This tool implements TCP starvation attack. You can load test your servers given hostname and port. Requires Linux OS and root privileges (need to handle some iptables rules).
A TCP normal connection packet flow is as follows:
-
Client sends a TCP SYN (SYNchronize) packet to Server
-
Server receives Client's SYN
-
Server sends a SYN-ACK (SYNchronize ACKnowledgement) packet to Client
-
Client receives Server's SYN-ACK
-
Client sends ACK (ACKnowledge) packet to Server
-
Server receives Client's ACK
TCP connection is ESTABLISHED
Client and Server interchange data and ACK packets
Client wants to close connection, then:
-
Client sends FIN (FINish) packet to Server
-
Server receives Client's FIN
-
Server sends a FIN-ACK (FINish ACKnowledge) packet to Client
-
Client receives Server's FIN-ACK
TCP connection is CLOSED
TCP starvation attack works by blocking transmission of FIN and RST packets from client to server, opening as many connections as possible and then closing it from the point of view of the client, as the client wont receive the FIN-ACK packets from the server, we lower the kernel TCP timeout values to recycle connections as soon as possible while the server thinks these connections are still open.
A TCP starvation attack packet flow is as follows:
-
Client sends a TCP SYN (SYNchronize) packet to Server
-
Server receives Client's SYN
-
Server sends a SYN-ACK (SYNchronize ACKnowledgement) packet to Client
-
Client receives Server's SYN-ACK
-
Client sends ACK (ACKnowledge) packet to Server
-
Server receives Client's ACK
TCP connection is ESTABLISHED
Client wants to close connection, then:
-
Client OS try to send FIN (FINish) packet to Server, but is blocked by iptables
-
Server dont receive anything, letting the connection ESTABLISHED
-
Client's connection is in FIN_WAIT1 state
-
After short timeout that we have tuned at the client, Client's connection is CLOSED and resources are deallocated
-
Server's connection is still ESTABLISHED
-
After Server's established connection timeout or application timeout, Server close the connection
On unprotected servers this cause a big resource allocation to serve that requests, causing high CPU and memory usage rendering the service unusable and in some cases killing the service application by the OS out of memory process killer when the server runs out of memory. If the server is not properly protected, a client can bring it down with a very little bandwidth usage.
This is not the same as a classic SYN flood, as the full 3-way TCP handshake is completed and from the point of view of the server these are legit open TCP connections.
This can be mitigated by setting hard limits on simultaneous open TCP connections per client and TCP connection rate per client, as well as tuning TCP timeouts with more aggressive values.
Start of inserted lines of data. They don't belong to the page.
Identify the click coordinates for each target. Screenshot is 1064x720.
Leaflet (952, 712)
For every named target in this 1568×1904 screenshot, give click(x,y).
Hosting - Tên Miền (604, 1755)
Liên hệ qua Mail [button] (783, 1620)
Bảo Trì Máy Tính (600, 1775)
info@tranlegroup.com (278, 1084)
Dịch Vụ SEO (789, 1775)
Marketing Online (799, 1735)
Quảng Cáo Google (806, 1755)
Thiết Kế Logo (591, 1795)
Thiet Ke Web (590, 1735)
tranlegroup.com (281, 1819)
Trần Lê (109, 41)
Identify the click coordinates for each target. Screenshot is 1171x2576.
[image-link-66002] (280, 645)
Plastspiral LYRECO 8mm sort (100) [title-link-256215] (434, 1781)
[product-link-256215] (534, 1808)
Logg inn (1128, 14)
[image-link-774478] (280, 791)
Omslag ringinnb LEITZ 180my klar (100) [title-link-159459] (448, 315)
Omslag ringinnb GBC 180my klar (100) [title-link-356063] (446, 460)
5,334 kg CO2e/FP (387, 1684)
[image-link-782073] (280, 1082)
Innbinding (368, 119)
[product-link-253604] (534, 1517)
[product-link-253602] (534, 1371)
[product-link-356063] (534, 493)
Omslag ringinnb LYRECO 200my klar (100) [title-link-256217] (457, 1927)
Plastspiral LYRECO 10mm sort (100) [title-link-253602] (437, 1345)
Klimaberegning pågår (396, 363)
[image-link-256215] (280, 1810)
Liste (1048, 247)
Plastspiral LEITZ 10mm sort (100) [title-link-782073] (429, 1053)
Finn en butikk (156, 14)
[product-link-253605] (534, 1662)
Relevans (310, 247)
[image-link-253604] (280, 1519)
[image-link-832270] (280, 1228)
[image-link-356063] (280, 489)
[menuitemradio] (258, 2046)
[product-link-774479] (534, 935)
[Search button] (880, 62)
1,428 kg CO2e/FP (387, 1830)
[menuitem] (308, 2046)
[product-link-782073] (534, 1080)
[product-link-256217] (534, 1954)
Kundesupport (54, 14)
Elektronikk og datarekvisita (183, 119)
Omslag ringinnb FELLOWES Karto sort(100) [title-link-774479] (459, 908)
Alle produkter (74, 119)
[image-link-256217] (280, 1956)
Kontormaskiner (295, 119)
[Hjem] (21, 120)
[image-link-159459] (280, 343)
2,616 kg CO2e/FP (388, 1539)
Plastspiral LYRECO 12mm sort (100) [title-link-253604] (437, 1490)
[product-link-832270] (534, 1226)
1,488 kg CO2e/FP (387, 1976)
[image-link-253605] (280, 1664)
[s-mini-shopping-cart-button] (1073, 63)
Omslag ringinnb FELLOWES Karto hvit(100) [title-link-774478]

Advanced settings / firewall -> set state timeouts
- TCP first
- TCP opening
- TCP closing
- TCP FIN wait
Advanced settings / system tunables -> set net.inet.tcp.syncookies = 1
, add if not exist
On WAN->LAN NAT rules, set reasonable connection rates/second per host, and max connections per host
- Kernel parameters:
- Enable TCP syn cookies:
echo 1 > /proc/sys/net/ipv4/tcp_syncookies
- Increase TCP syn backlog:
echo 2048 > /proc/sys/net/ipv4/tcp_max_syn_backlog
- Decrease TCP syn-ack retries:
echo 3 > /proc/sys/net/ipv4/tcp_synack_retries
- iptables (adapt rules to your use case, ports and etc.):
Limit new connections per second/client ip to a reasonable value:
iptables -I INPUT -p tcp --syn -m hashlimit --hashlimit-above 20/s --hashlimit-burst 30 --hashlimit-mode srcip --hashlimit-htable-expire 60000 --hashlimit-name antistarvation -j DROP
Limit number of simultaneous established connections per client to a reasonable value:
iptables -I INPUT -p tcp --syn -m connlimit --connlimit-above 200 -j DROP
- Parse arguments to add some options like force number of threads, number of concurrent connections, and whether to send which type of payload.